** Work required **
Copy the records from the line containing "Tap the text" through the line containing "click(450, 10)", inclusive, substituting "reload" for "refresh" and changing nothing else.

** Provided information **
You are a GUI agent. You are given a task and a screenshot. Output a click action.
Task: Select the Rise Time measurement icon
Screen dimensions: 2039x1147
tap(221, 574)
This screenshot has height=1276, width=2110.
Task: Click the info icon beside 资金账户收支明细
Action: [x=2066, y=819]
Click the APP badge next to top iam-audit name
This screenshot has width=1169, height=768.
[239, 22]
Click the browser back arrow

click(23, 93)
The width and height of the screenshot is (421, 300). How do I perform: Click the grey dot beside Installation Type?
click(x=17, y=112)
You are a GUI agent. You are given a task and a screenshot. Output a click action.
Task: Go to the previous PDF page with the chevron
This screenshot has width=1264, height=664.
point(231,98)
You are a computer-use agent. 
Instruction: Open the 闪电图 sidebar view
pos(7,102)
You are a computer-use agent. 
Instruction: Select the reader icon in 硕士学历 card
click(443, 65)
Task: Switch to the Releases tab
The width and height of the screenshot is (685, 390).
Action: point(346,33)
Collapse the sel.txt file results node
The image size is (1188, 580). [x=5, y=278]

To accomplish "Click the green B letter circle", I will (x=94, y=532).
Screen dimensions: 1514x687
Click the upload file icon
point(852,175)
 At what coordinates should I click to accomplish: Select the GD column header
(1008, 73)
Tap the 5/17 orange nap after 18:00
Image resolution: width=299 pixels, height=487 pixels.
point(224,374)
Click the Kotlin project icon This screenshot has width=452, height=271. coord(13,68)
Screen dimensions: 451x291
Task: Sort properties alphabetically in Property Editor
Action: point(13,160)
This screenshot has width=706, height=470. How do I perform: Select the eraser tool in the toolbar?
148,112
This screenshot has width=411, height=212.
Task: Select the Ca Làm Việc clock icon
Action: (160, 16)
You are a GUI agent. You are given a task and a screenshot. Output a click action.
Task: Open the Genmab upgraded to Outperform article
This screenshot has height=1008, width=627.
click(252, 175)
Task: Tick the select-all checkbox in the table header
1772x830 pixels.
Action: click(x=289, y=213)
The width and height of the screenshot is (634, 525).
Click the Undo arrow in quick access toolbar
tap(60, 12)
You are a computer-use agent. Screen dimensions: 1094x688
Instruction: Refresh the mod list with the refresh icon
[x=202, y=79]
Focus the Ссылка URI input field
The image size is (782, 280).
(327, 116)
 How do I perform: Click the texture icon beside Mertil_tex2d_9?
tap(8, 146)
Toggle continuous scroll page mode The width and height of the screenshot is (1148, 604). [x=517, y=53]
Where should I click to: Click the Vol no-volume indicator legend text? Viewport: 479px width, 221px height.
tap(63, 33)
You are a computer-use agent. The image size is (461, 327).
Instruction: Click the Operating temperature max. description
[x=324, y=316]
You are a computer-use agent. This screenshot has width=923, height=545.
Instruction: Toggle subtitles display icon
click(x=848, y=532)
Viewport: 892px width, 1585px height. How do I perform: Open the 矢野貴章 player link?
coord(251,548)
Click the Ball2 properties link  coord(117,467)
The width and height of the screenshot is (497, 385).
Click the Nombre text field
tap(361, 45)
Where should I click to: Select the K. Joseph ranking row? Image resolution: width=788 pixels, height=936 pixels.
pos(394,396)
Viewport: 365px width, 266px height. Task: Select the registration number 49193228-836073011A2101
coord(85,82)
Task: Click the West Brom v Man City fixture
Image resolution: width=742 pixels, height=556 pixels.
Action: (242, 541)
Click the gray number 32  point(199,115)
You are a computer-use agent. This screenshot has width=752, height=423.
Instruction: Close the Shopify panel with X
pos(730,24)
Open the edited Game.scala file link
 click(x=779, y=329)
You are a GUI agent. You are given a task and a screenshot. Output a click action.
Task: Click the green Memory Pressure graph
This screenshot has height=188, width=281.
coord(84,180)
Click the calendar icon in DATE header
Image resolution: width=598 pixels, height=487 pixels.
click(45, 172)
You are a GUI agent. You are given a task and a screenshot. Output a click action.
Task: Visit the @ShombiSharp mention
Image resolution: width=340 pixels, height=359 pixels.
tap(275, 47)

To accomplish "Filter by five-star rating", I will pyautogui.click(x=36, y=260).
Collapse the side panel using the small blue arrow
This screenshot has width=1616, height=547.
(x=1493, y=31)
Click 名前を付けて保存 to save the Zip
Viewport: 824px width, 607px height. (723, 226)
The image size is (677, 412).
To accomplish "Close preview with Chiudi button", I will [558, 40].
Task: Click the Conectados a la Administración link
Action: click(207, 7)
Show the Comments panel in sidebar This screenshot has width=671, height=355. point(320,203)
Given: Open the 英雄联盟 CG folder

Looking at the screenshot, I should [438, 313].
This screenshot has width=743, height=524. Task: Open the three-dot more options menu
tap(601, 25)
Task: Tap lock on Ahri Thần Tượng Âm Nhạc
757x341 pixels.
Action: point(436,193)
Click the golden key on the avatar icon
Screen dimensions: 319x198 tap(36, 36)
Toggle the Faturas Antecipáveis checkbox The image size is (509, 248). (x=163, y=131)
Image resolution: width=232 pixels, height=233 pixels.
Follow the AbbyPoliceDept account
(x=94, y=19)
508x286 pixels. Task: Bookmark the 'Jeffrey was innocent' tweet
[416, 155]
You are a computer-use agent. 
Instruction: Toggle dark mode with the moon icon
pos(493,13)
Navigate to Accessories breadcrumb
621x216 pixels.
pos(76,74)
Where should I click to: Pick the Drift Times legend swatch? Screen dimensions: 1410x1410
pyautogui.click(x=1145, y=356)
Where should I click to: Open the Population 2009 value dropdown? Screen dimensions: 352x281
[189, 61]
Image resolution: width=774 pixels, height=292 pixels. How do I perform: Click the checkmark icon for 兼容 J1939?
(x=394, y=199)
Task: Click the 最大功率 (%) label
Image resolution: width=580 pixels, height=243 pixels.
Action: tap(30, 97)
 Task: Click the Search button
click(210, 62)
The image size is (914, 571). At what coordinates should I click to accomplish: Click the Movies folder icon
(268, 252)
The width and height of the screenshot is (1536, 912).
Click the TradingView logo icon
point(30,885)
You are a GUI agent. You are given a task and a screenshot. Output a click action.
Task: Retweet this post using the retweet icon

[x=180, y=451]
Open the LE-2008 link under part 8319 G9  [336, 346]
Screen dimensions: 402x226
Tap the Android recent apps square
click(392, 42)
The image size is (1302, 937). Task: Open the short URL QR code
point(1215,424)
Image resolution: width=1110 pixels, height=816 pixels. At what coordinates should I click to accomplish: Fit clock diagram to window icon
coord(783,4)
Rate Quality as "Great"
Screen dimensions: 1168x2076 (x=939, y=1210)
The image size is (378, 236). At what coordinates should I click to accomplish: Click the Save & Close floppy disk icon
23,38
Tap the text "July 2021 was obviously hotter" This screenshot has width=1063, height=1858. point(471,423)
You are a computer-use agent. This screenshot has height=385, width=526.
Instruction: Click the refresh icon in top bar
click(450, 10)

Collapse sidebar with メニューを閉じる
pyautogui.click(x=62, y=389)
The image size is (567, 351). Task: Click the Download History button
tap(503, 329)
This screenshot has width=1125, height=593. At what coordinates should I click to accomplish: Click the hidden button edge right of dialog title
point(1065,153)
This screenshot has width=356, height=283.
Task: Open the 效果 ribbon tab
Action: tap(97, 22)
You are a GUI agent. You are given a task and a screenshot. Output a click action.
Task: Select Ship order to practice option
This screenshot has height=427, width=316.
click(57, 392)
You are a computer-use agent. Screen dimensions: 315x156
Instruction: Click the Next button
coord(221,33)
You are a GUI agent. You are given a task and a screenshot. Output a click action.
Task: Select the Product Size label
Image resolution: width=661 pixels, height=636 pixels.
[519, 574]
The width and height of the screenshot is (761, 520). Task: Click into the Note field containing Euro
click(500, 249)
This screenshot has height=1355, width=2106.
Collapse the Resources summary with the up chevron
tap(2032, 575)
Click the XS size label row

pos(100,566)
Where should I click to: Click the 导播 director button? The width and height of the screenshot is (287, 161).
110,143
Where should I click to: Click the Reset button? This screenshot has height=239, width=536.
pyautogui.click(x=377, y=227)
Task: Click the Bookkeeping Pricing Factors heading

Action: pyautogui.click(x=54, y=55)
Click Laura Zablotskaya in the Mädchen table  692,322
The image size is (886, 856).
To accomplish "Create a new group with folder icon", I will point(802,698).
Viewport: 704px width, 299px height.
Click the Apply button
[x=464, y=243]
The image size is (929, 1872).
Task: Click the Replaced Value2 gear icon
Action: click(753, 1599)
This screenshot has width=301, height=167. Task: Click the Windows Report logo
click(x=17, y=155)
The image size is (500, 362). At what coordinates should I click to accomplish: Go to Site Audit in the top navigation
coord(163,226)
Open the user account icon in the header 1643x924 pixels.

** Completed task **
Tap the text "July 2021 was obviously hotter" This screenshot has width=1063, height=1858. point(471,423)
You are a computer-use agent. This screenshot has height=385, width=526.
Instruction: Click the reload icon in top bar
click(450, 10)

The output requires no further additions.